* [Goal] Output everything from the line containing "Expand the 麻酔剤 tree node" down to the end of the records as a Markdown table with columns Row and Text, putting the row number under Row and the line under Text. Skip blank lines and leave the pictures out.

• • • • •

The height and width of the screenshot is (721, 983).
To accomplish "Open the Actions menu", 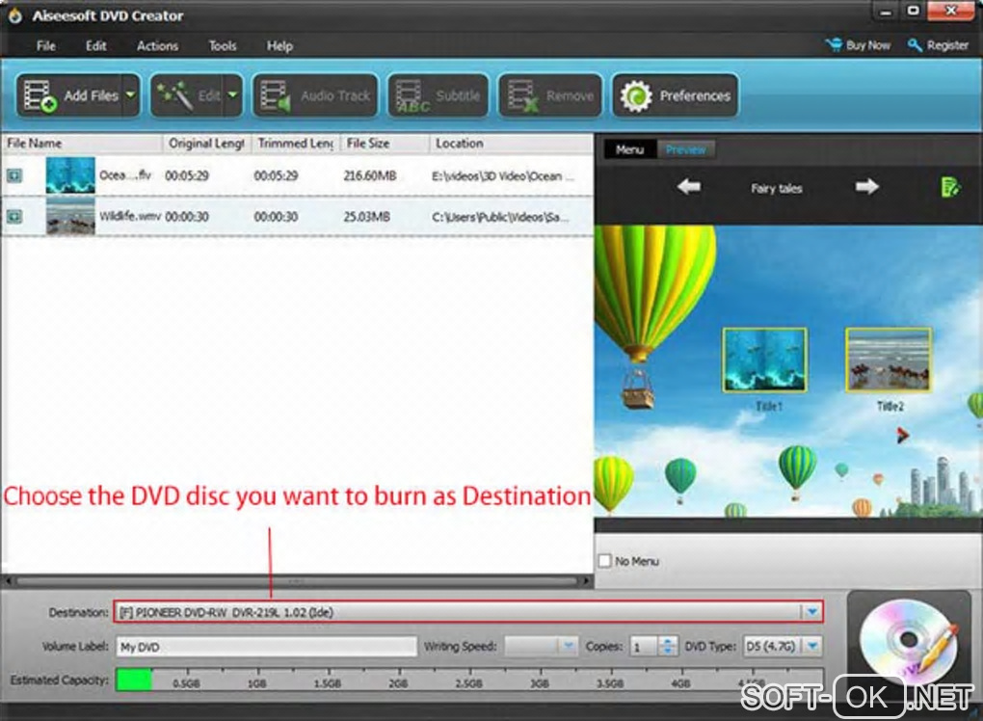I will click(157, 45).
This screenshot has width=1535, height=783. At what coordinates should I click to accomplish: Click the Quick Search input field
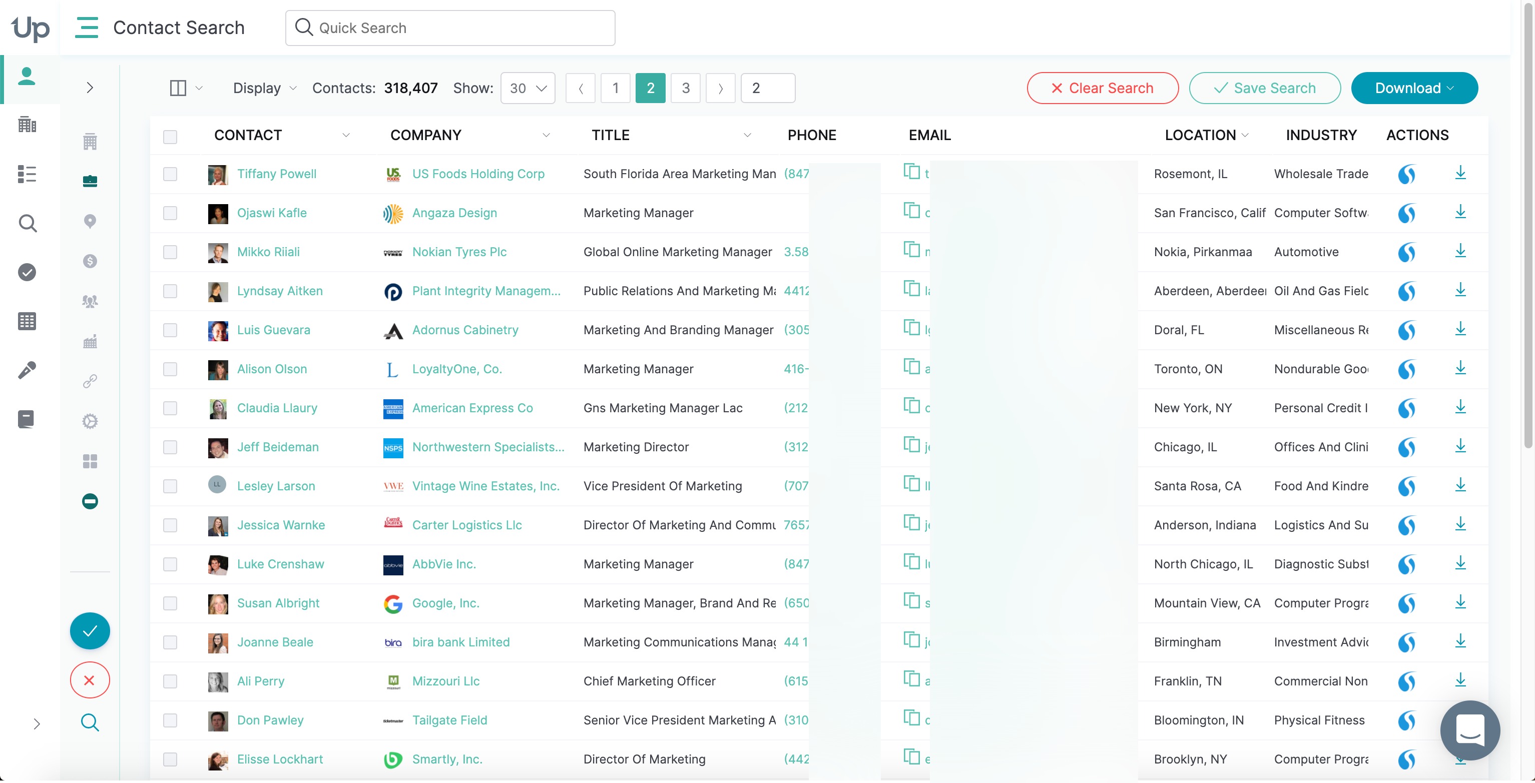(459, 28)
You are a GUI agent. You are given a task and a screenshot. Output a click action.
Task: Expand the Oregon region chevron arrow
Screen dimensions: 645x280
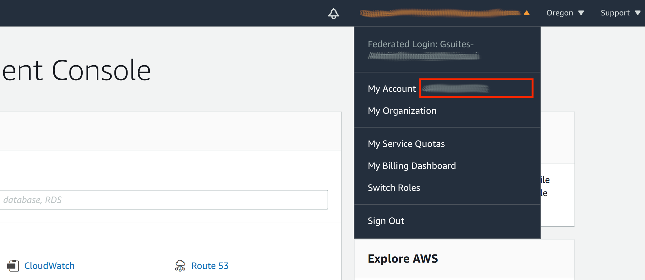581,13
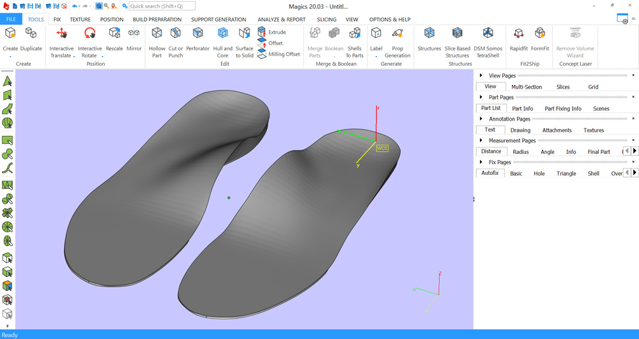The width and height of the screenshot is (639, 339).
Task: Click Undo in the quick access toolbar
Action: [75, 6]
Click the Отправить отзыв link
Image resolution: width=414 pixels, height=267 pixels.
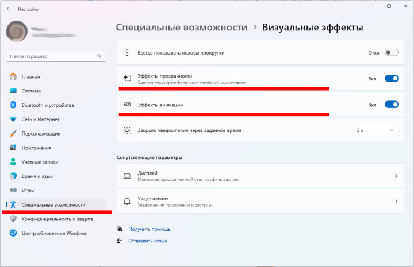pos(148,241)
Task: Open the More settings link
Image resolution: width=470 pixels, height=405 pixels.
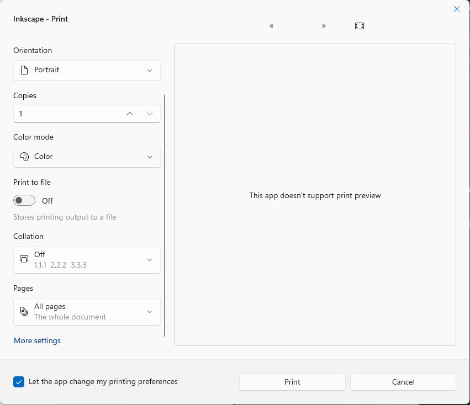Action: [37, 340]
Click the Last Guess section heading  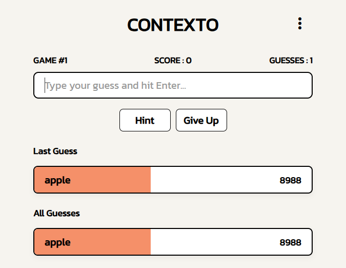coord(55,151)
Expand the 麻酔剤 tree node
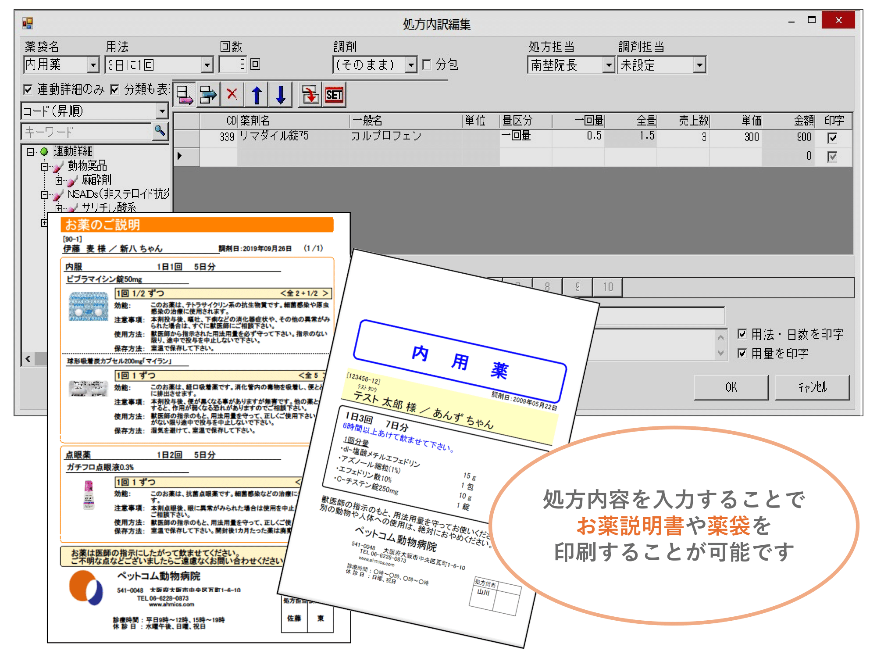 tap(59, 180)
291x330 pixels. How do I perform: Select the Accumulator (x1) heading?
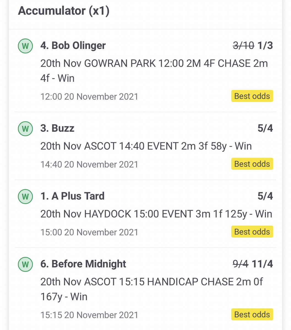[64, 11]
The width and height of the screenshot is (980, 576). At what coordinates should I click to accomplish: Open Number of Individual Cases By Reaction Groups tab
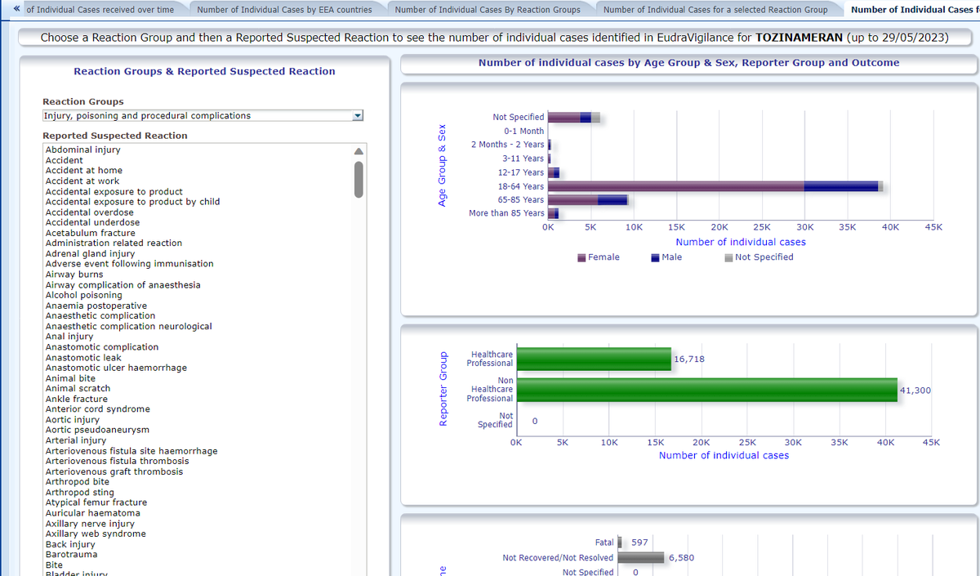[x=488, y=10]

• • • • •

* [Finished exercise]
| Row | Text |
|---|---|
| 1 | Expand the 麻酔剤 tree node |
| 2 |  tap(59, 180) |
| 3 | 291x330 pixels. How do I perform: Select the Accumulator (x1) heading? |
| 4 | [64, 11] |
| 5 | The width and height of the screenshot is (980, 576). At what coordinates should I click to accomplish: Open Number of Individual Cases By Reaction Groups tab |
| 6 | [x=488, y=10] |